Страница 18 из 45
— Ну, что там у тебя еще?
— Ничего особенного, Ваше Величество. Несколько мелких дел, происшедших за сегодняшний день в самом Свайнвессене. Так себе, пустяк.
— Ладно, давай сюда.
Настроение чуть улучшилось. Вербер, очевидно, понял, что он совсем не расположен заниматься серьезными делами, и приготовил только самые занимательные.

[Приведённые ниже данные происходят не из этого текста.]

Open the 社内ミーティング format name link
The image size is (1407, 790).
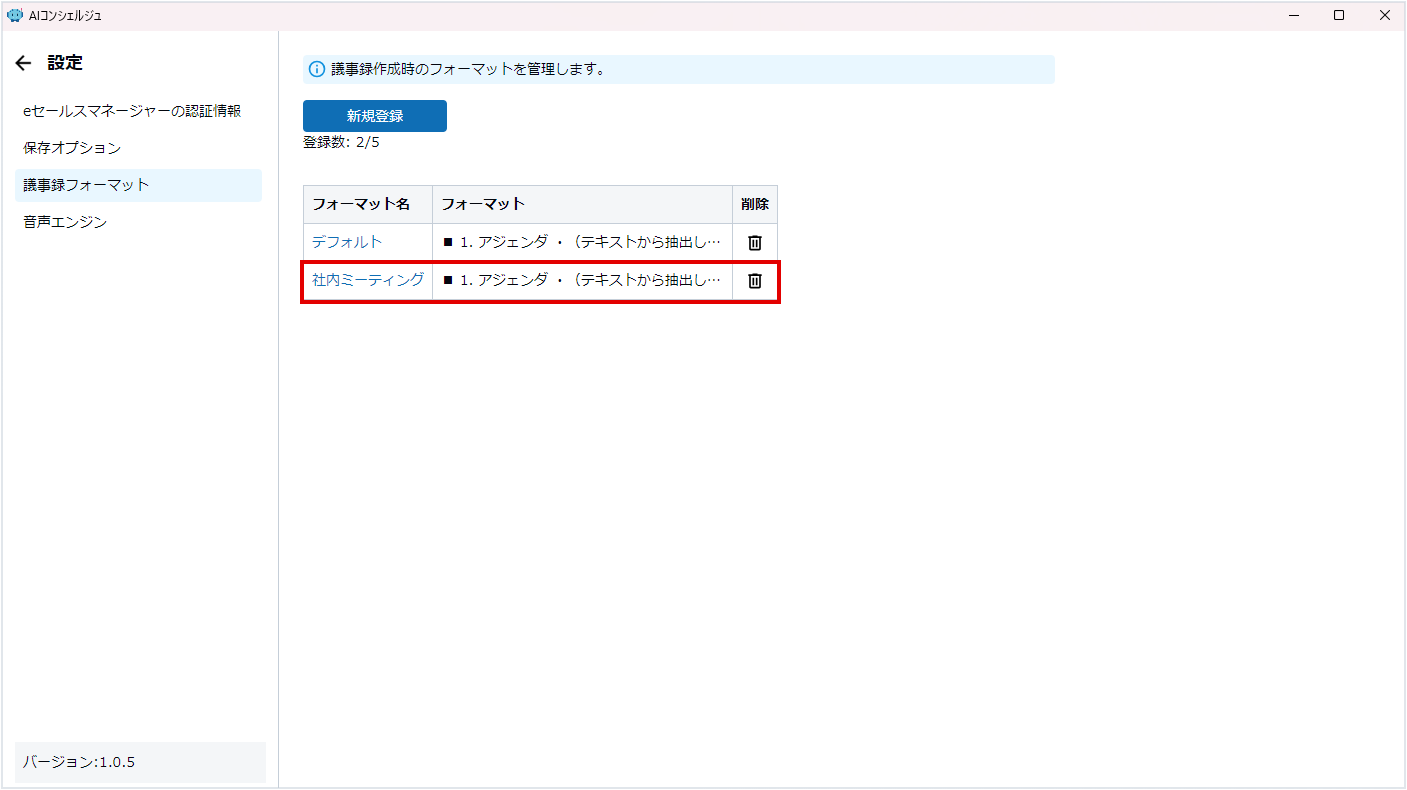click(x=368, y=280)
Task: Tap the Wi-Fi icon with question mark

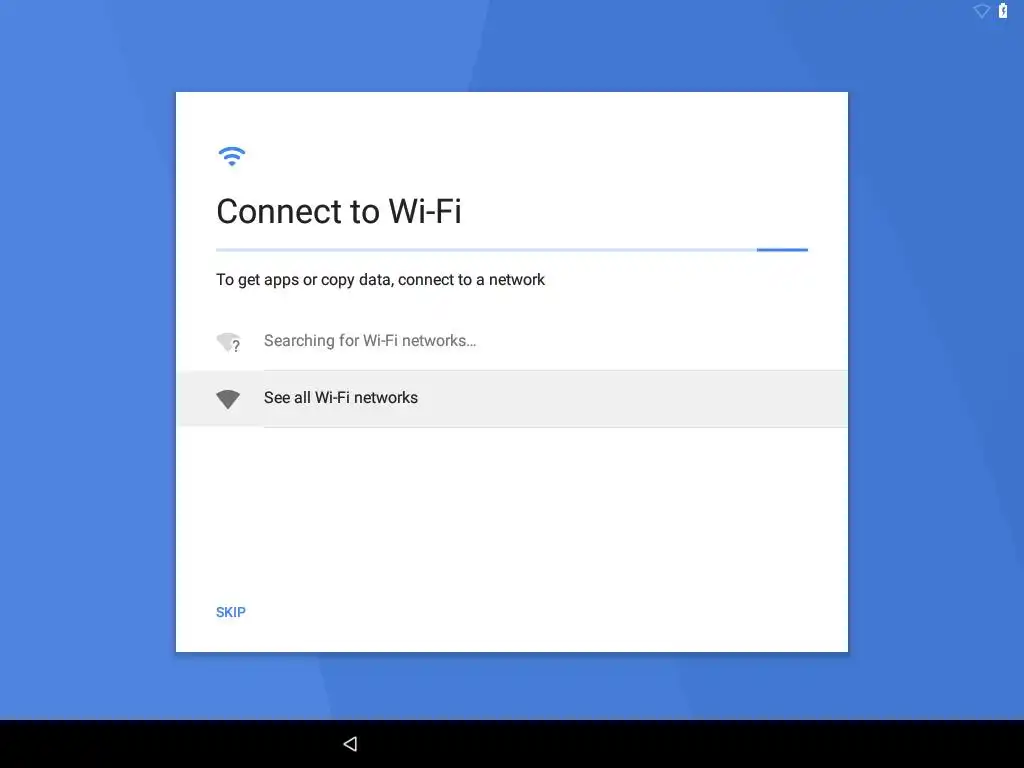Action: click(x=229, y=342)
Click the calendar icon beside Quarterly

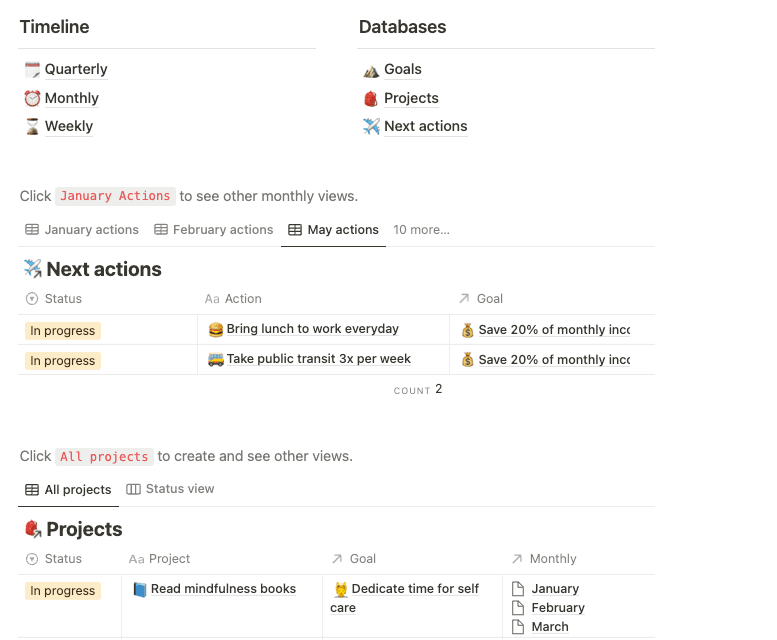(x=32, y=70)
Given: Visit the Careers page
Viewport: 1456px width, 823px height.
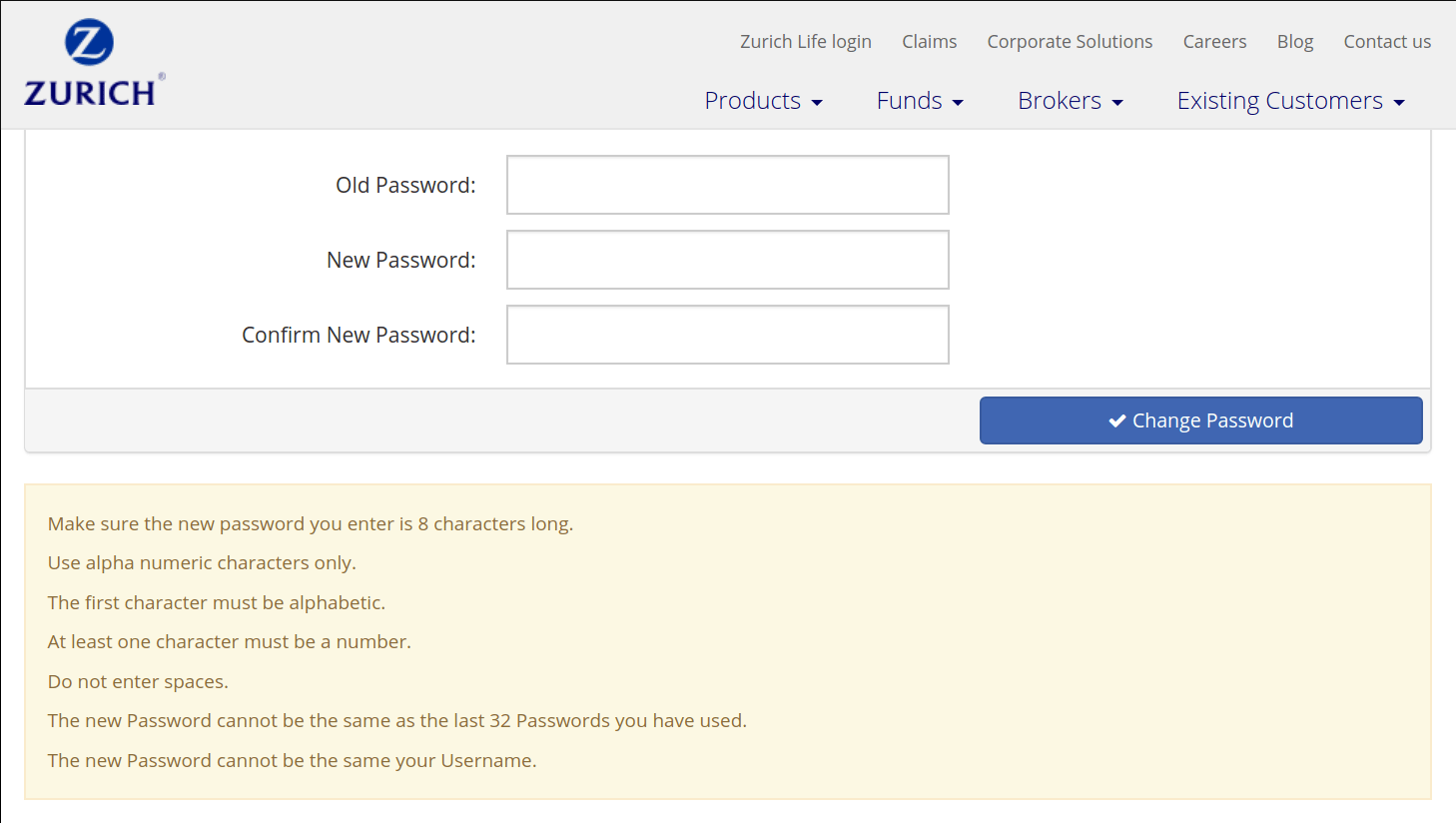Looking at the screenshot, I should 1214,42.
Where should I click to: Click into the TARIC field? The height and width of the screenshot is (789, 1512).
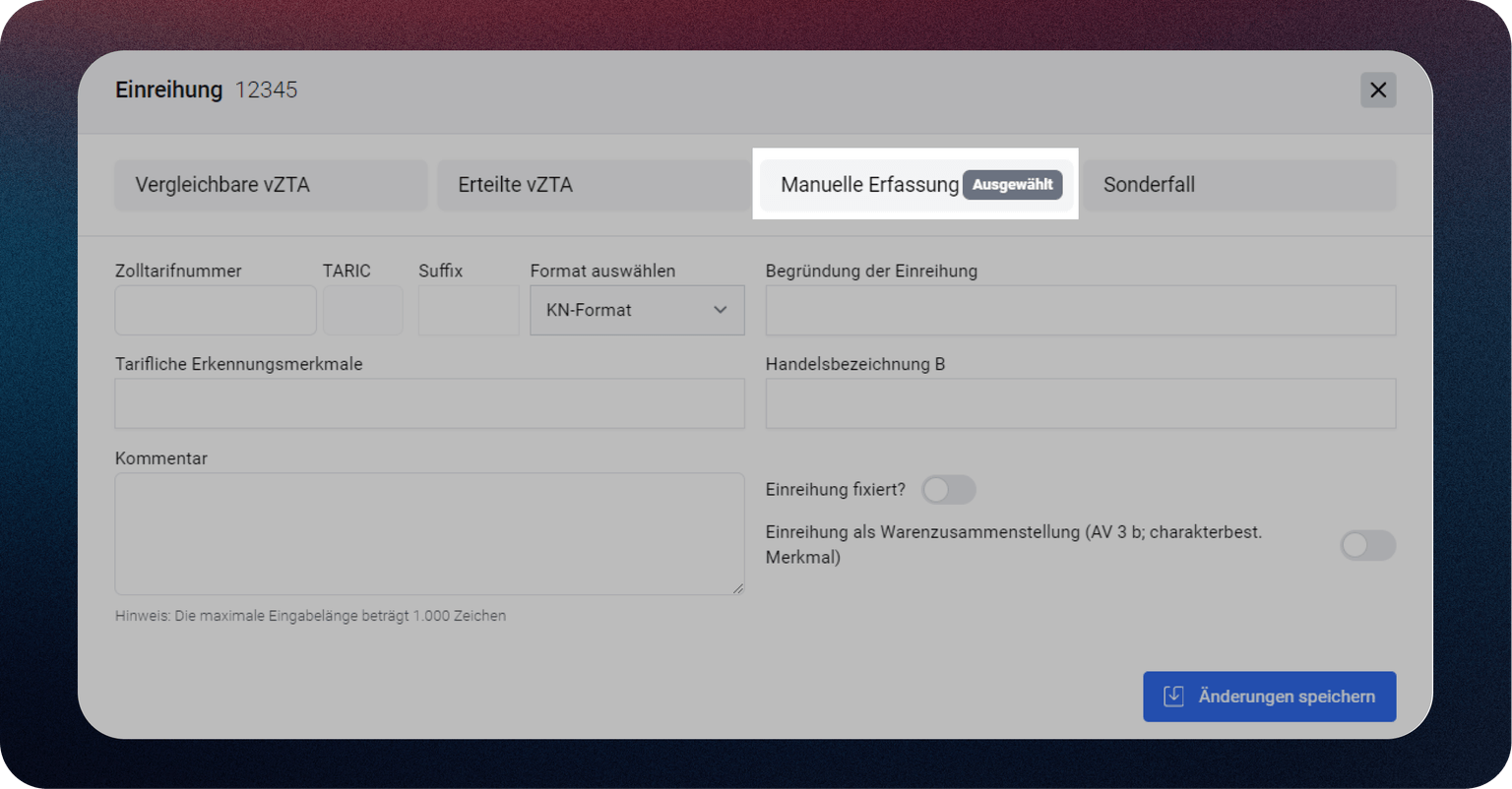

Он сидел большой, грузный, с чувственными алыми губами, приготовился слушать секретаря. А тот быстро ворошил бумаги и шептал как будто про себя: «Дело о Гвидо… дело Каски… Дело Шуберта… дело Крабста, дело Кaниса». Нерва смотрел на него полуоглушенный, чертовски болела голова, а губы секретаря все мелькали: «Дело… дело… дело… доклад… прошение… дело… прошение».
— Кроме того, Ваше Величество, имеется около двух десятков дел крупных торговцев, которые мы отложим на завтра, если у Вас не будет других распоряжений.
— Подите к черту. Валяйте столько дел, сколько найдете нужным. Что там у вас о каком-то Гвидо?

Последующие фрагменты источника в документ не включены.